La colonia Simona Robles es un asentamiento diferente a las muchos que hay en Juchitán de Zaragoza, pues es también un refugio para mujeres violentadas, donde la esperanza de seguir adelante es el motor que las mantiene en la lucha.
La violencia de género es un problema que afecta a miles de mujeres en México. Lupe y Ana, originarias de Chiapas y Guerrero, respectivamente; son dos jóvenes que sufrieron la violencia de sus parejas.
“Allá me secuestraron, violaron, abuso, todo; sufrimiento. Me amarraron ... Estuve yo como secuestrada durante seis años, siete años. Yo tuve tres criaturas, estar allá; tardé allá muchos años, pues gracias a Dios pues vine hasta acá en este lugar, en este refugio Simona Robles… no podía yo salir, no estaba yo libre, siempre encerrada”, señalaba Lupe, una madre de cinco hijos, a quienes con gran esfuerzo saca adelante.
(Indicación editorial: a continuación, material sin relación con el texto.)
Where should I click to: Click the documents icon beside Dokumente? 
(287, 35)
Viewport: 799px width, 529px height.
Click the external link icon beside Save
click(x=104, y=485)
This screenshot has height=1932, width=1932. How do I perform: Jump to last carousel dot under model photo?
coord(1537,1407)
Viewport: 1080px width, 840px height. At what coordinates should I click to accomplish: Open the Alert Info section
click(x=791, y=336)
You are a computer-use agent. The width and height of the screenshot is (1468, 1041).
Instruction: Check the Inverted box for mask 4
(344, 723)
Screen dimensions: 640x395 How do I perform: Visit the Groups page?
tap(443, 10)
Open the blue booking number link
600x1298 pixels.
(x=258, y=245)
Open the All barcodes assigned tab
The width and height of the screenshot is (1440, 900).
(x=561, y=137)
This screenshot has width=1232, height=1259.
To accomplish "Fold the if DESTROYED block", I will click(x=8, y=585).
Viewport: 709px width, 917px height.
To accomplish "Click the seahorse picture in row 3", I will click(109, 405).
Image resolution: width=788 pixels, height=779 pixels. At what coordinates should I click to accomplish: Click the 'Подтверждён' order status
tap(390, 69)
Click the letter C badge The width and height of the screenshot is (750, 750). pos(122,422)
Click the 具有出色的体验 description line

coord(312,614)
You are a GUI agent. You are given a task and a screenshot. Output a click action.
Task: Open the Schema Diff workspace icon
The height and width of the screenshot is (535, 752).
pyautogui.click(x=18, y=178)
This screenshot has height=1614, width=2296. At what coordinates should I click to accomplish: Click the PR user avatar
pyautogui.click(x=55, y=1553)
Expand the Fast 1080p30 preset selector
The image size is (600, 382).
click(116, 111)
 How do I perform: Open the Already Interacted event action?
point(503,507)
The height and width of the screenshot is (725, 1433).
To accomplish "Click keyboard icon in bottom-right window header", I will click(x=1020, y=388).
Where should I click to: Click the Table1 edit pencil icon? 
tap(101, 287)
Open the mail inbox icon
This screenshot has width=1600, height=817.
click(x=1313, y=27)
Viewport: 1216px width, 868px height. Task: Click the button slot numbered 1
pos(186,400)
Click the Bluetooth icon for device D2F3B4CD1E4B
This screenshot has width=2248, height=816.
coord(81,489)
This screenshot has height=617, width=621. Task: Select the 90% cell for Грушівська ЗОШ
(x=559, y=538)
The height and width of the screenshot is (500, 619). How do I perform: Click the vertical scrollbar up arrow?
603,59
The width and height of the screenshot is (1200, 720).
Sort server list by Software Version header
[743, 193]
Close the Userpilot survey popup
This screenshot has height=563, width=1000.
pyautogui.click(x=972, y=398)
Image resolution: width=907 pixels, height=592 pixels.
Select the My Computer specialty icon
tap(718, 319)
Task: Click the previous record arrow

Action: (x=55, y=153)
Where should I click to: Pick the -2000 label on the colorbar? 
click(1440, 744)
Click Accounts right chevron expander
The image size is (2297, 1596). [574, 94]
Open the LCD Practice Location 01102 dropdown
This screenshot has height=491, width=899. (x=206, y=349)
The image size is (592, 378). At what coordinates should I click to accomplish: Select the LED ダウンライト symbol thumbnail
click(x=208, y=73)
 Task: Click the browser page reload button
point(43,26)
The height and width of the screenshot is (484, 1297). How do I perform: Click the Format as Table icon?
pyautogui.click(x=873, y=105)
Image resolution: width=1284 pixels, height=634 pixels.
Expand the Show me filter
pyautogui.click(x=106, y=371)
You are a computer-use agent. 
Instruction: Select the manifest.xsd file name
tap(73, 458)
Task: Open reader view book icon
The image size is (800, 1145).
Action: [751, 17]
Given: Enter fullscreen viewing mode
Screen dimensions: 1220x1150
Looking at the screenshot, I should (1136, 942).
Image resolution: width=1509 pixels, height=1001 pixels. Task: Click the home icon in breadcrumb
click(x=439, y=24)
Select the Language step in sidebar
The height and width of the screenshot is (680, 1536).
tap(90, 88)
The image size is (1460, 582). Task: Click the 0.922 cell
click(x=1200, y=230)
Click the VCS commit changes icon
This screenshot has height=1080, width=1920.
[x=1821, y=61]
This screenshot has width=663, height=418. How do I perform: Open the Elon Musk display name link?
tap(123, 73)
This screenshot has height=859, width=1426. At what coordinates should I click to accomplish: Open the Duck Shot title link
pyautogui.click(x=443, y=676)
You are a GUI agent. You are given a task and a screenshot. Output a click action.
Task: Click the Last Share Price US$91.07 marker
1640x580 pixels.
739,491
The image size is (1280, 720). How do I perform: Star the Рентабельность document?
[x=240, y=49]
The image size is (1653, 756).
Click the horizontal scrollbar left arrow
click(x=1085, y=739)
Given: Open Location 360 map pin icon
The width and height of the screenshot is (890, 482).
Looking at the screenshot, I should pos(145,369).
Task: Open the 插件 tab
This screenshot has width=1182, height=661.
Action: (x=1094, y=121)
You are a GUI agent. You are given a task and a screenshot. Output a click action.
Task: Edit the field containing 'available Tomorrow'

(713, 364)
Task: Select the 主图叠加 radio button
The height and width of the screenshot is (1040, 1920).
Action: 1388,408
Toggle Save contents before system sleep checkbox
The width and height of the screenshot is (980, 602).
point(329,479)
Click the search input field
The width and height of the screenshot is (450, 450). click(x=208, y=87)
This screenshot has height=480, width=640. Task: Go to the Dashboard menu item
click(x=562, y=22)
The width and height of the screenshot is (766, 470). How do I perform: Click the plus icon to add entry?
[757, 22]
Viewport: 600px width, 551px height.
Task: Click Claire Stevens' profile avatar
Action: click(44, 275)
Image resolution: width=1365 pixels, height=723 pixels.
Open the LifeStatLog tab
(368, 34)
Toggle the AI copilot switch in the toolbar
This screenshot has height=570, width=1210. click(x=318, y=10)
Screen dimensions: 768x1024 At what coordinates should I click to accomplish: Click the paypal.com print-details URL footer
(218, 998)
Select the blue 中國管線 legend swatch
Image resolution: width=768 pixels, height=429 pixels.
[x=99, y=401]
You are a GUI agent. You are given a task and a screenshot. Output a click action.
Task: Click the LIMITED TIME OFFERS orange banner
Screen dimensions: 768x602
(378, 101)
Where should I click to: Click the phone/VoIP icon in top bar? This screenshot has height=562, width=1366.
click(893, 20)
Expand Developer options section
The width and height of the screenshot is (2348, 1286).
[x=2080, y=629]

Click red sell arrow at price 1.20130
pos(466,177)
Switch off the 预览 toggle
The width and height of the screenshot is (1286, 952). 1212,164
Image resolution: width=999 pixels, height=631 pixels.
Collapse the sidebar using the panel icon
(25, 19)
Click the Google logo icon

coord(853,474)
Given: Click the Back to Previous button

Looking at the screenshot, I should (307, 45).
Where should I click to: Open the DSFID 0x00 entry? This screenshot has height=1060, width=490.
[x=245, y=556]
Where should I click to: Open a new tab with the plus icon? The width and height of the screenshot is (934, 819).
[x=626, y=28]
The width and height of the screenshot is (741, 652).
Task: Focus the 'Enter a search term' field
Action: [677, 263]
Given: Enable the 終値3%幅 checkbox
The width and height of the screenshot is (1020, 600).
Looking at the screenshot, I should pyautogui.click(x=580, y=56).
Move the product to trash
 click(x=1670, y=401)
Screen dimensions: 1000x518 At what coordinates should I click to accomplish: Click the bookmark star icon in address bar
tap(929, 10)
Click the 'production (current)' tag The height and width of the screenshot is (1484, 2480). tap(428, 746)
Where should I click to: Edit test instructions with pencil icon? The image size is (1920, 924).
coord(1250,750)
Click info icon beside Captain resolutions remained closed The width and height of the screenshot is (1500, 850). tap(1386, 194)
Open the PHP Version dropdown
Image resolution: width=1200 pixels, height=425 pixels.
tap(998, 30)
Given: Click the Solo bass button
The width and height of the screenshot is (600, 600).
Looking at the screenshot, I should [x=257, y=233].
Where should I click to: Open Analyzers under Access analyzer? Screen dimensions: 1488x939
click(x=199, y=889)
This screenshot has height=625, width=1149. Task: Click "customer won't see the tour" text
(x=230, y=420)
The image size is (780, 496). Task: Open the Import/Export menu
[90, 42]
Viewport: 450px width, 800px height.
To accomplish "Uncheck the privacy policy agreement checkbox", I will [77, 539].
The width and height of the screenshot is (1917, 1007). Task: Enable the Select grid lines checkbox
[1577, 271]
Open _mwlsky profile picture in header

Otro caso es el de Ana, una joven madre de tres hijos que tuvo también que huir de su pareja. “Me prometió una mejor vida para mí, pues hacer una familia, pero pues no fue así. Empezó desde el primer momento que empezamos a vivir juntos, empezó la violencia. Primero con mi hijo después ya fue conmigo”.
Natalia Sicarú, a responsable de este espacio, ubicado hacia la vecina población de Unión Hidalgo, pidió no normalizar la situación por la que atraviesan miles de mujeres en nuestro país.
“Las mujeres que estamos atendiendo desde el grupo de mujeres 8 de marzo y desde el refugio regional China Yodo, son mujeres que han vivido violencia extrema”.
Lupe y Ana permanecen en la colonia, en una casa de manera temporal, pero podrán construir su propia vivienda en ese lugar y seguir con su lucha diaria para salir adelante con sus hijos.
La colonia Simona Robles es un ejemplo de resiliencia y esperanza. Un lugar donde las mujeres pueden encontrar apoyo y un nuevo comienzo.